Mais quant à son inscription dans le Code pénal, la présence d’enjeux politiques et féministes sont parfois évoqués pour justifier l’absence de nécessité de créer une nouvelle catégorie juridique pour ce crime. “On sent qu’il y a un enjeu politique fort en ce moment et encore plus au mois de septembre avec le Grenelle des violences conjugales. Il recouvre une qualification juridique qui existe déjà et c’est la raison pour laquelle il ne nous paraît pas nécessaire ni utile a priori, sous réserve des positions qu’on pourra prendre ultérieurement en fonction de l’évolution des débats, d’en faire une catégorie juridique, ou en tout cas une infraction à part”, estime ainsi Anne-Sophie Wallach, secrétaire nationale du Syndicat de la magistrature, contactée par Le Monde.
Auprès du même quotidien, Charlotte Beluet, procureure d’Auch, avance que “féminicide, c’est teinté de féminisme, de militantisme. Nous, en tant que procureurs, on doit être objectifs, neutres, marqués par rien d’autre que le droit”. Mais en même temps, elle se demande: “Je ne suis ni militante ni féministe, mais si 94 hommes avaient été tués par leur femme depuis le début de l’année, peut-être que la réaction du corps social aurait été plus évidente?”

Modifier la loi sans inscrire le terme

Contactée par Le HuffPost, Emmanuelle Rivier, avocate spécialisée dans l’accompagnement et la défense de victimes de violences conjugales, sexuelles et sexistes, n’a aucun doute sur l’utilité du terme féminicide “pour rendre visibles ces crimes, montrer qu’il ne s’agit pas d’actes isolés mais d’actes se situant dans le continuum d’une société patriarcale”. En revanche, il faudrait, pour se prononcer, disposer d’une proposition de définition juridique précise du crime de féminicide. Ensuite, si l’on acte qu’il s’agit du meurtre d’une femme au simple motif qu’elle est une femme, pour reprendre la définition de l’OMS, “comment le démontre-t-on?”, s’interroge-t-elle.
L’avocate entend l’importance du terme par rapport à celui d’homicide, qui “sous couvert d’universalisme, fait référence aux hommes et invisibilise donc les violences spécifiques faites aux femmes”. Mais selon elle, d’autres possibilités que celle de l’inscription du terme dans le Code pénal sont envisageables.
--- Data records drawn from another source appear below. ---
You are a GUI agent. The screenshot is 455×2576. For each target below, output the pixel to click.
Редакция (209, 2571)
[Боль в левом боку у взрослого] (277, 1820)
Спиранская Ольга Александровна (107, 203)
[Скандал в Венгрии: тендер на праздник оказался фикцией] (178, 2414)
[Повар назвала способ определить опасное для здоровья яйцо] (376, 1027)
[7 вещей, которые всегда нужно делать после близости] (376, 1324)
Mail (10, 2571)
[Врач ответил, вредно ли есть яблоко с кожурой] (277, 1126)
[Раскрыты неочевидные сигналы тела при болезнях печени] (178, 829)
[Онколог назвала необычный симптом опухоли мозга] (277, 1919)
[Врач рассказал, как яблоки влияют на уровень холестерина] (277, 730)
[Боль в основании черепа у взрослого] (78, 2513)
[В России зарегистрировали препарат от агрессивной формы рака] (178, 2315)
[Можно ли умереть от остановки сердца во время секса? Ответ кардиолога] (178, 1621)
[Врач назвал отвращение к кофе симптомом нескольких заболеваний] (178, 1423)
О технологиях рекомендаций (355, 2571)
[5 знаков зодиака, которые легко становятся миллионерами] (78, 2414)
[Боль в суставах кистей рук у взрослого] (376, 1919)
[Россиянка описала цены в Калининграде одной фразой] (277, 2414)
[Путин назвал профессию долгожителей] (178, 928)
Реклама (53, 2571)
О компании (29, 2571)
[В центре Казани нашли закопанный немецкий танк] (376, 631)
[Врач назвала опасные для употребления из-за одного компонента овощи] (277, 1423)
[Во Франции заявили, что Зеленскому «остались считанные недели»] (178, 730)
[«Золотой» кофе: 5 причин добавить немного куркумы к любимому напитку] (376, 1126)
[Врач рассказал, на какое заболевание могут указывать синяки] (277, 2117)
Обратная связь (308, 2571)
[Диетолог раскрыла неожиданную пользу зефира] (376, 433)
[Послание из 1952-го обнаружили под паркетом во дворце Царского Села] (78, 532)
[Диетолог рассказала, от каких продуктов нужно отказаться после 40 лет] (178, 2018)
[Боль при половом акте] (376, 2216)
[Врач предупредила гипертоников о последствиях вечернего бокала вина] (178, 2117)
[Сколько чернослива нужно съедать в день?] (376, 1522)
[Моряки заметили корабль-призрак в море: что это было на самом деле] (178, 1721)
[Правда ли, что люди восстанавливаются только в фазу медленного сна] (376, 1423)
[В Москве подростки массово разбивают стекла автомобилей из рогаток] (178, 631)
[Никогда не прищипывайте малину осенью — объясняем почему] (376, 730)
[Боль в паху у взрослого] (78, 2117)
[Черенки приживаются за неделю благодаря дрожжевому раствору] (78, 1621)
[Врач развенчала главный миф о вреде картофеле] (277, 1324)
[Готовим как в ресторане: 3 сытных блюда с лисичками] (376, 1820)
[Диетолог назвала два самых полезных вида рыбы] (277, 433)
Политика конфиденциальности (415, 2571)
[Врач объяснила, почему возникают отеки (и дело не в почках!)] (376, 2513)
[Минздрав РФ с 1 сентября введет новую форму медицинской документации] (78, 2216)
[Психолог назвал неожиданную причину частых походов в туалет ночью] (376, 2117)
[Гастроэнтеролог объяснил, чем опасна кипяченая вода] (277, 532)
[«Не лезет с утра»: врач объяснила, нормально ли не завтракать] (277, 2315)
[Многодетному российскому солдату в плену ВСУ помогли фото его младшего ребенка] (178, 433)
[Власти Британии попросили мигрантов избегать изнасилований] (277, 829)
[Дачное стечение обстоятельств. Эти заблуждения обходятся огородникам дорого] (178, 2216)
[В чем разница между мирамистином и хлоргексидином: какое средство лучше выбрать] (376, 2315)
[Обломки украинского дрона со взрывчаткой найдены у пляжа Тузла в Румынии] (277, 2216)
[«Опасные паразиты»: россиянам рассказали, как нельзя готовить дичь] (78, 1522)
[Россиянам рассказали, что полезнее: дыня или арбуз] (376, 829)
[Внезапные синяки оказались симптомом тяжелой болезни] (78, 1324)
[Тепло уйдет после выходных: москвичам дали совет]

Comme, par exemple, l’instauration, au même titre que les crimes à caractère raciste ou homophobe, d’un crime à caractère sexiste ou encore d’une présomption du caractère sexiste du crime, quand il a eu lieu dans le cadre conjugal. Auquel cas ce serait à l’auteur du crime de prouver le caractère non-sexiste de son acte.
Mais, avant toutes choses, il est nécessaire, selon elle, de “mener une vraie politique de prévention contre les féminicides et, plus largement, de toutes les formes de violences conjugales. De nombreuses lois existent et ne sont pas bien appliquées”, estime-t-elle. Comme l’obligation de recevoir les plaintes, l’obligation de la formation de l’ensemble des personnes impliquées dans les violences conjugales ou encore l’examen automatique par le juge pénal du retrait de l’autorité parentale au parent violent lorsque sont jugées des affaires de violences conjugales.
Plus que l’absence d’un terme juridique, ce sont les manques de moyens financiers et de formation des professionnels qui empêchent d’endiguer les féminicides et les violences volontaires. “Ce qui tue, c’est le silence”, conclut-elle.